Ethical Challenges of Artificial Intelligence in Medicine in African Settings: Application to Ophthalmology
Les Défis Éthiques de l'Intelligence Artificielle en Médecine en Milieu Africain : Application à l'Ophtalmologie
DOI:
https://doi.org/10.5281/zenodo.19510667Keywords:
Artificial intelligence, Ophthalmology, Medical ethics, Africa, Algorithmic bias, Health equity, Diabetic RetinopathyAbstract
RÉSUMÉ
L'intégration de l'intelligence artificielle (IA) en ophtalmologie marque un changement de paradigme, passant de la promesse expérimentale à une réalité clinique tangible. Cependant, son déploiement en Afrique présente des défis éthiques uniques liés aux disparités de ressources, aux biais algorithmiques et aux contextes socioculturels spécifiques. Cette revue examine le paysage actuel des applications de l'IA en ophtalmologie et analyse de façon critique les défis éthiques, pratiques et humanistes associés à son implémentation dans les contextes africains. Nous avons réalisé une analyse narrative de la littérature récente (2018-2025) sur l'IA en ophtalmologie, avec un focus particulier sur les études concernant les pays à revenu faible et intermédiaire et les contextes africains. L'IA, en particulier le machine learning et le deep learning, a démontré des performances diagnostiques comparables ou supérieures à celles des experts humains pour la rétinopathie diabétique, la dégénérescence maculaire liée à l'âge et le glaucome. Cependant, les algorithmes entraînés principalement sur des populations européennes ou est-asiatiques présentent une précision réduite pour les patients d'ascendance africaine [25,36]. Les défis infrastructurels, le manque de données représentatives et l'absence de cadres réglementaires adaptés constituent des obstacles majeurs. L'avenir réside non pas dans le remplacement de l'ophtalmologue par l'IA, mais dans l'augmentation de son expertise clinique à travers un modèle centré sur l'humain. Une mise en œuvre responsable nécessite des stratégies proactives incluant la formation des cliniciens, la surveillance des résultats, une communication transparente avec les patients et l'élaboration de cadres de gouvernance adaptés aux contextes africains.
ABSTRACT
The integration of artificial intelligence (AI) in ophthalmology marks a paradigm shift from experimental promise to tangible clinical reality. However, its deployment in Africa presents unique ethical challenges related to resource disparities, algorithmic biases, and specific sociocultural contexts: This review examines the current landscape of AI applications in ophthalmology and critically analyzes the ethical, practical, and humanistic challenges associated with its implementation in African settings. We conducted a narrative analysis of recent literature (2018-2025) on AI in ophthalmology, with particular focus on studies concerning low- and middle-income countries and African contexts. AI, particularly machine learning and deep learning, has demonstrated diagnostic performance comparable or superior to human experts for diabetic retinopathy, age-related macular degeneration, and glaucoma.

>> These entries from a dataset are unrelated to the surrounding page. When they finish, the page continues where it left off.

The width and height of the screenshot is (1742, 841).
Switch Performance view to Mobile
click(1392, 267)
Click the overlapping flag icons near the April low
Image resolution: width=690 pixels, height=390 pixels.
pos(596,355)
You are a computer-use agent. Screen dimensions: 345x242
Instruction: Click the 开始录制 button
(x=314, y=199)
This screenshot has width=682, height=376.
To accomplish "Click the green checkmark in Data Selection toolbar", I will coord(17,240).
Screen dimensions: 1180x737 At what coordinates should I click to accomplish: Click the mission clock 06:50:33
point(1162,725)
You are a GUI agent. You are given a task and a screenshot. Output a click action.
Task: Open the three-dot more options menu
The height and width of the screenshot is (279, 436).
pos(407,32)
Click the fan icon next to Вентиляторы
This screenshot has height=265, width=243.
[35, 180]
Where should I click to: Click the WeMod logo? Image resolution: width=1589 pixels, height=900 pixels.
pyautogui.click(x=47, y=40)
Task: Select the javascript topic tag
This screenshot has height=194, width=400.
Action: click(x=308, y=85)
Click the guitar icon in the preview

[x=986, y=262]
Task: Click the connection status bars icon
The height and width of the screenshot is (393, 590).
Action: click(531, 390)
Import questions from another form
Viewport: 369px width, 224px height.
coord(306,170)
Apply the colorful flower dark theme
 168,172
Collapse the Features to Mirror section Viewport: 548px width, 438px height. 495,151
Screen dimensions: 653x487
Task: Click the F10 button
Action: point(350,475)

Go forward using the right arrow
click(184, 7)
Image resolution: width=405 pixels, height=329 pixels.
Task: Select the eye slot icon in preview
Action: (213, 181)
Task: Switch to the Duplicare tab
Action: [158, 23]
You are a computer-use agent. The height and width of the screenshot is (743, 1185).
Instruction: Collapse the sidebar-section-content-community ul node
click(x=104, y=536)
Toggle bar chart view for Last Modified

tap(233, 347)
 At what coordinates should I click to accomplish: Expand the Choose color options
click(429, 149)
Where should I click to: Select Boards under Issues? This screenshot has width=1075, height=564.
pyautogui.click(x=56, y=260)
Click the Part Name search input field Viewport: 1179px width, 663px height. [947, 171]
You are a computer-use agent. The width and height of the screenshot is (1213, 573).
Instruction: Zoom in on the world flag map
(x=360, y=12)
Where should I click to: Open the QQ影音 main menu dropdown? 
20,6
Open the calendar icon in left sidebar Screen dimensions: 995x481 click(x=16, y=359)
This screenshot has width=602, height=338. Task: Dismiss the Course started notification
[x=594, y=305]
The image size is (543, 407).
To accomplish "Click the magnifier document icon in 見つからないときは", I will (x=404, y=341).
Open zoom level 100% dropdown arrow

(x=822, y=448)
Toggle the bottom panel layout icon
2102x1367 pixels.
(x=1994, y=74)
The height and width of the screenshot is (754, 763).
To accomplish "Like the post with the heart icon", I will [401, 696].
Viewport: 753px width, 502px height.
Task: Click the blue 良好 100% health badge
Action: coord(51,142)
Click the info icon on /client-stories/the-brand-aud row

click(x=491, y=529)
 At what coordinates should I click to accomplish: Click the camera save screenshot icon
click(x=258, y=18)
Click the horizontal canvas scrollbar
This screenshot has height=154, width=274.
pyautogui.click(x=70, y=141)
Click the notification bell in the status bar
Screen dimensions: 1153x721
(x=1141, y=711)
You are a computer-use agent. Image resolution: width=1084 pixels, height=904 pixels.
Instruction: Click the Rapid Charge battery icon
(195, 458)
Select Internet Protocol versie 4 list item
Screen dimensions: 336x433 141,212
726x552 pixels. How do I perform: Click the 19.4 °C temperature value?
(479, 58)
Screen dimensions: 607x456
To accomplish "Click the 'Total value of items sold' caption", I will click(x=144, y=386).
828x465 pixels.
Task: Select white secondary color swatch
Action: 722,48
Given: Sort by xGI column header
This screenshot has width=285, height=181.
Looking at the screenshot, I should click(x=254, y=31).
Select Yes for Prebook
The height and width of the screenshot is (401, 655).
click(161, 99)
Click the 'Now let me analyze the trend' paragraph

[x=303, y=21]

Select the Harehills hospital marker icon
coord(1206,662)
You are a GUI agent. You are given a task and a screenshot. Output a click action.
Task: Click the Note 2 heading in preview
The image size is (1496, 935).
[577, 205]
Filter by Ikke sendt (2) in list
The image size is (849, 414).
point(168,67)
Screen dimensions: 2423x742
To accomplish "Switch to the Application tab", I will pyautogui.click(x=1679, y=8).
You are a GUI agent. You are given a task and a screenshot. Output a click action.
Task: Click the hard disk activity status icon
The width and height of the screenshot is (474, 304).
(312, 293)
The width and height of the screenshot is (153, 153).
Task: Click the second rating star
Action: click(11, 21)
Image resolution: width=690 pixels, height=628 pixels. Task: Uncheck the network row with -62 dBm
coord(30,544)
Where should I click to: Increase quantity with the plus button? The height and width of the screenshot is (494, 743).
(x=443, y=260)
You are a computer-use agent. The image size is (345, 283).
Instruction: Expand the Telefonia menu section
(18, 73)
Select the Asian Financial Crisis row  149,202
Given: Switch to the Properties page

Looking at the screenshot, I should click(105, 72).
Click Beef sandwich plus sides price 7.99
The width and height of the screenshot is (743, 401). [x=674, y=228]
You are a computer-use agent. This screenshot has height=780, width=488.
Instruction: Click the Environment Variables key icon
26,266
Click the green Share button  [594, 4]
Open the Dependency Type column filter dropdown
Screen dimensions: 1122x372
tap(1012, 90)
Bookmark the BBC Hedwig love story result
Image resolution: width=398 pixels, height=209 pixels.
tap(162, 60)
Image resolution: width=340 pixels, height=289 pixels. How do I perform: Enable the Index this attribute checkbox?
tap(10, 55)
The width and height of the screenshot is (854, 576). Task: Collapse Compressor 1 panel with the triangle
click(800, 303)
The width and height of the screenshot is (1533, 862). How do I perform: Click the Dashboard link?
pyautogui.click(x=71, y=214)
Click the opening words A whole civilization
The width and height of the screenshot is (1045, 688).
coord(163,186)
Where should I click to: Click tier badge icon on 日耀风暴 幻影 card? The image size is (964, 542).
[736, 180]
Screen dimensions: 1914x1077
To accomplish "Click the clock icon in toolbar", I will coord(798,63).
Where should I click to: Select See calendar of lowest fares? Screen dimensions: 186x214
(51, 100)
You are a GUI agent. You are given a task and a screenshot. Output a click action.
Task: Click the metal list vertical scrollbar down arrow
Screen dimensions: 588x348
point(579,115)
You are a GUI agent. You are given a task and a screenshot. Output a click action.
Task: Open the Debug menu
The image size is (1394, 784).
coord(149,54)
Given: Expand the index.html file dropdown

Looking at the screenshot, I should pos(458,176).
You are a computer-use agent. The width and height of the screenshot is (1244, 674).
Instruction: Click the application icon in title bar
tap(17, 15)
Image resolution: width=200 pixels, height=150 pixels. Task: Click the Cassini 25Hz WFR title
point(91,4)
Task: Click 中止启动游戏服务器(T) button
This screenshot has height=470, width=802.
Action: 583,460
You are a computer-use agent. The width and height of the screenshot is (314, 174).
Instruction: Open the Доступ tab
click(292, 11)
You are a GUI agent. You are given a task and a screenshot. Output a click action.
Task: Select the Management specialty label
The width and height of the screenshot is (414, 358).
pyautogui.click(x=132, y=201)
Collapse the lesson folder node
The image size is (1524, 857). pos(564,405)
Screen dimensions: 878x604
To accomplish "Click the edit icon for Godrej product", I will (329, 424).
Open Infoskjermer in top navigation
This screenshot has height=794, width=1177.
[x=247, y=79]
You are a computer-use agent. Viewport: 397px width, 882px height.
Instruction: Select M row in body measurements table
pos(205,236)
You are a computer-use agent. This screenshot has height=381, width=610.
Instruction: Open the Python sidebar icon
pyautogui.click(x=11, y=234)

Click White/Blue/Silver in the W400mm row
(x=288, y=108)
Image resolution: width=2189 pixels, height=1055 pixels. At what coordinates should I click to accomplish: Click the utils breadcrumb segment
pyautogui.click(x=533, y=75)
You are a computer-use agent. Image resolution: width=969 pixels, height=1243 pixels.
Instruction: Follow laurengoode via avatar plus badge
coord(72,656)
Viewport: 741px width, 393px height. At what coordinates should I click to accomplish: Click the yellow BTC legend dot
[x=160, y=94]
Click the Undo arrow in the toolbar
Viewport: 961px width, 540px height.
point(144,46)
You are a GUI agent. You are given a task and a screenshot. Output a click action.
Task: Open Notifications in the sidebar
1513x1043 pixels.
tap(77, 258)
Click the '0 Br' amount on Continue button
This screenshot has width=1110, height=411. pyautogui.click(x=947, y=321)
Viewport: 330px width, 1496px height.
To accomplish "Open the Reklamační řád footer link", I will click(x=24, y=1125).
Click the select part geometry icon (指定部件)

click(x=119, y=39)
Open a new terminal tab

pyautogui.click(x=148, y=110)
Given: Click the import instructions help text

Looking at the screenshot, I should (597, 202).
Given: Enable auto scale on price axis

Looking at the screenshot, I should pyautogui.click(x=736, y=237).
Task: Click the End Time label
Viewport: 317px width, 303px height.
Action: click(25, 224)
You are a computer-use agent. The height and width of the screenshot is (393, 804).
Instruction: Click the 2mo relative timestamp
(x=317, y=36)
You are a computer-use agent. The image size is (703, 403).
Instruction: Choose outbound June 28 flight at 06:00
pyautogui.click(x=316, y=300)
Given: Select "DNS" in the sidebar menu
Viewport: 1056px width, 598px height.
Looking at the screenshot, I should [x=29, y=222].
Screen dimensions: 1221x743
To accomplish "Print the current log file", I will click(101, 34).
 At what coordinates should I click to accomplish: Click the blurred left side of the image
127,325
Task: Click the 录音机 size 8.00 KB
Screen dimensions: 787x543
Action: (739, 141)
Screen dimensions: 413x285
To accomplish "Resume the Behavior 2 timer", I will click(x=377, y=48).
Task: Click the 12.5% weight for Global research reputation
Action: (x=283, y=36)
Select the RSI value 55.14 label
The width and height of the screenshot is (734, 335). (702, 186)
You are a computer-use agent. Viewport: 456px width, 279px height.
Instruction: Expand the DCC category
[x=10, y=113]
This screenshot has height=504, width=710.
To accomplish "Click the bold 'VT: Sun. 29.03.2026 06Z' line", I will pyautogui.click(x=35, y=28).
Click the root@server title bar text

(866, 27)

However, algorithms trained primarily on European or East Asian populations show reduced accuracy for patients of African ancestry. Infrastructure challenges, lack of representative data, and absence of adapted regulatory frameworks constitute major barriers . The future lies not in replacing ophthalmologists with AI, but in augmenting their clinical expertise through a human-centered model. Responsible implementation requires proactive strategies including clinician training, outcome monitoring, transparent patient communication, and development of governance frameworks adapted to African contexts.